En el mes de octubre, la Iglesia Católica celebra la Jornada Mundial de las Misiones. Esta Jornada es como un tomarnos el pulso y ver si de verdad estamos convencidos de la importancia del Evangelio para toda persona y para el bien de la humanidad entera. Esta Jornada se propone motivarnos a ensanchar nuestro horizonte, porque somos responsables de que el Evangelio llegue hasta los confines del mundo. Si no sentimos esta necesidad y nos contentamos con lo que vivimos y hacemos en nuestro medio, demostramos que todavía no hemos comprendido lo que significa ser cristianos.
La reflexión principal debe girar en torno a nuestro vivir con alegría el hecho de ser cristianos, bautizados, hijos de Dios insertos en el misterio de la Iglesia y responsables de difundir en el mundo entero la nueva vida que Jesús nos ha traído. Por eso, es un día de oración por la causa misionera; de sensibilización sobre el deber que tenemos todos de anunciar con la palabra y el testimonio el Evangelio; de motivación a los que cargan sufrimientos para que los ofrezcan a Dios con amor, en unión con el sacrificio redentor de Cristo.
Hay dos razones que hoy deben motivarnos aún más para vivir con entusiasmo esta Jornada. La primera es que hemos entrado en un proceso para formarnos como discípulos misioneros de Cristo y esto parte precisamente de la conciencia de que cada uno de nosotros tiene el derecho de ser evangelizado y el deber de evangelizar. La segunda razón es que nos estamos viendo sumergidos, poco a poco, en las corrientes de un mundo que, en nombre de la libertad, de la diversidad y de la autonomía, quisiera sacar a Dios de la vida pública, reducir la religión a una devoción personal y ofuscar la comprensión de la Iglesia y de su misión.
Todo esto nos llama a que no caigamos en la tentación de reducir la vida de fe a una cuestión de simple sentimiento.
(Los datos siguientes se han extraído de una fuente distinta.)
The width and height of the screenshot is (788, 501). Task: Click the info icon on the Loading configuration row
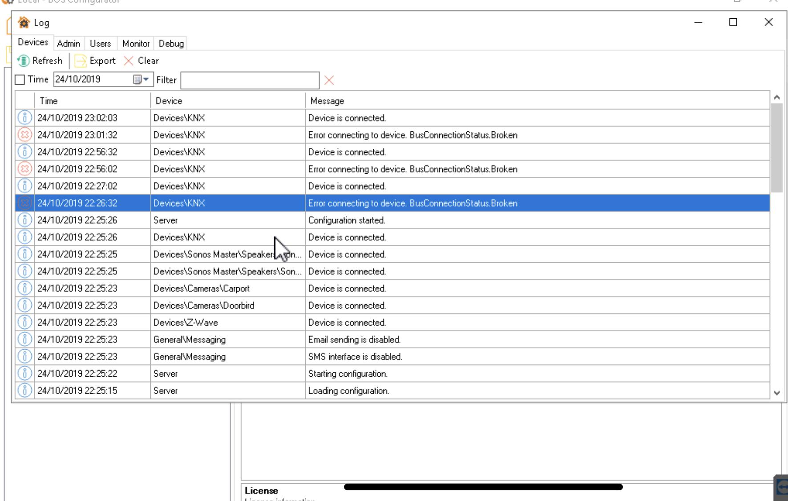pos(25,391)

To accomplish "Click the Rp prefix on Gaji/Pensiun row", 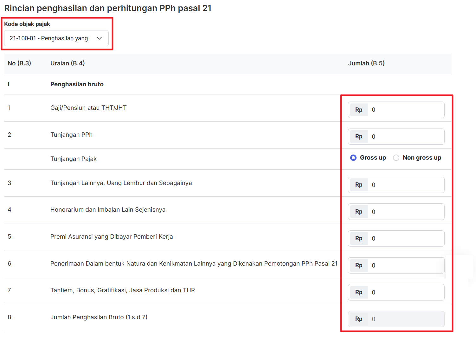I will pyautogui.click(x=358, y=110).
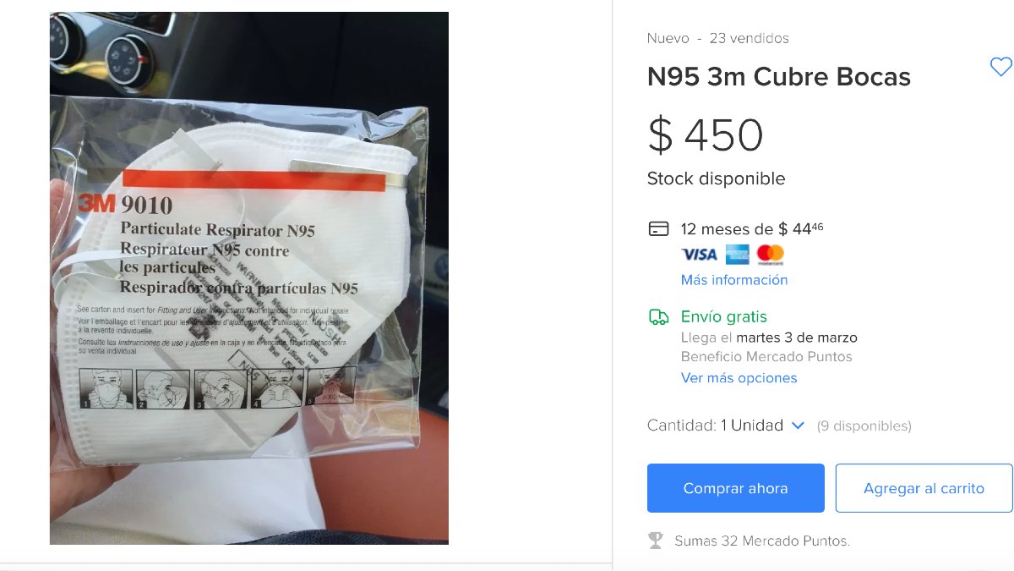
Task: Click the credit card installments icon
Action: 658,228
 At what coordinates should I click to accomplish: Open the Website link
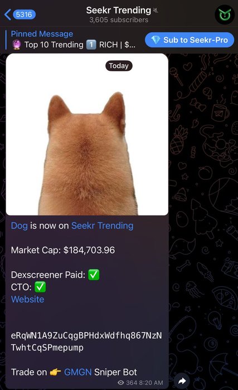coord(28,299)
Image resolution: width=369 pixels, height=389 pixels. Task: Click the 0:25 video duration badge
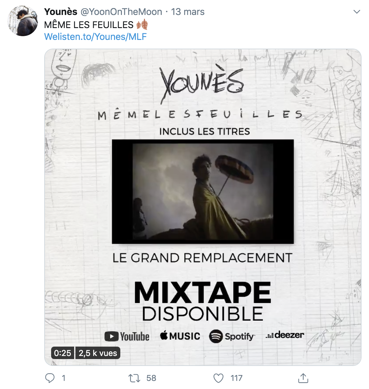[63, 353]
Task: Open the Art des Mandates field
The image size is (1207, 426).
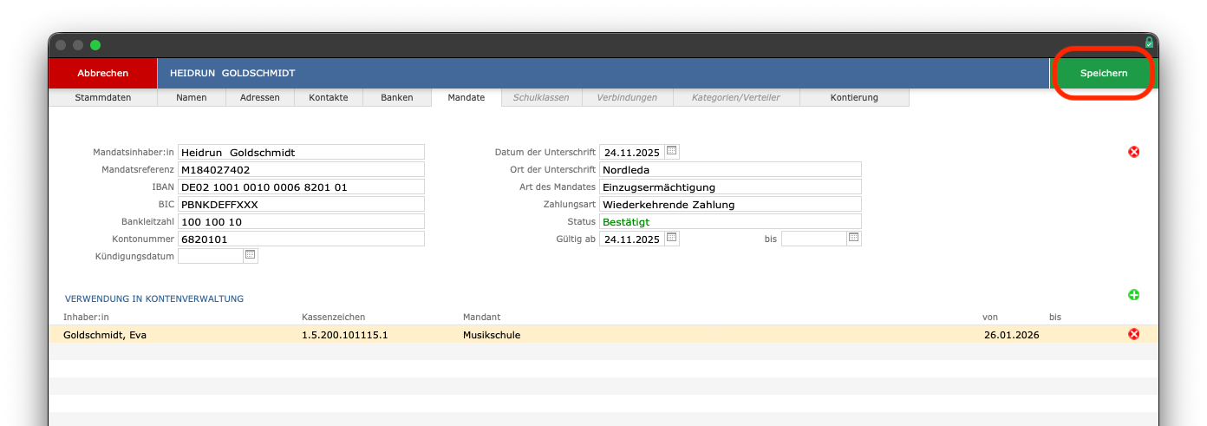Action: point(729,187)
La historia nos demuestra que la cuestión de Dios jamás podrá ser silenciada y que la indiferencia respecto a la dimensión religiosa de la existencia humana termina por disminuir y traicionar al hombre mismo. Y es que, como enseña el Vaticano II, sólo en Cristo, Verbo Encarnado, logramos comprender la grandeza de nuestra humanidad, el misterio de nuestra existencia en la tierra y el sublime destino que nos aguarda en la vida eterna (cf GS, 24).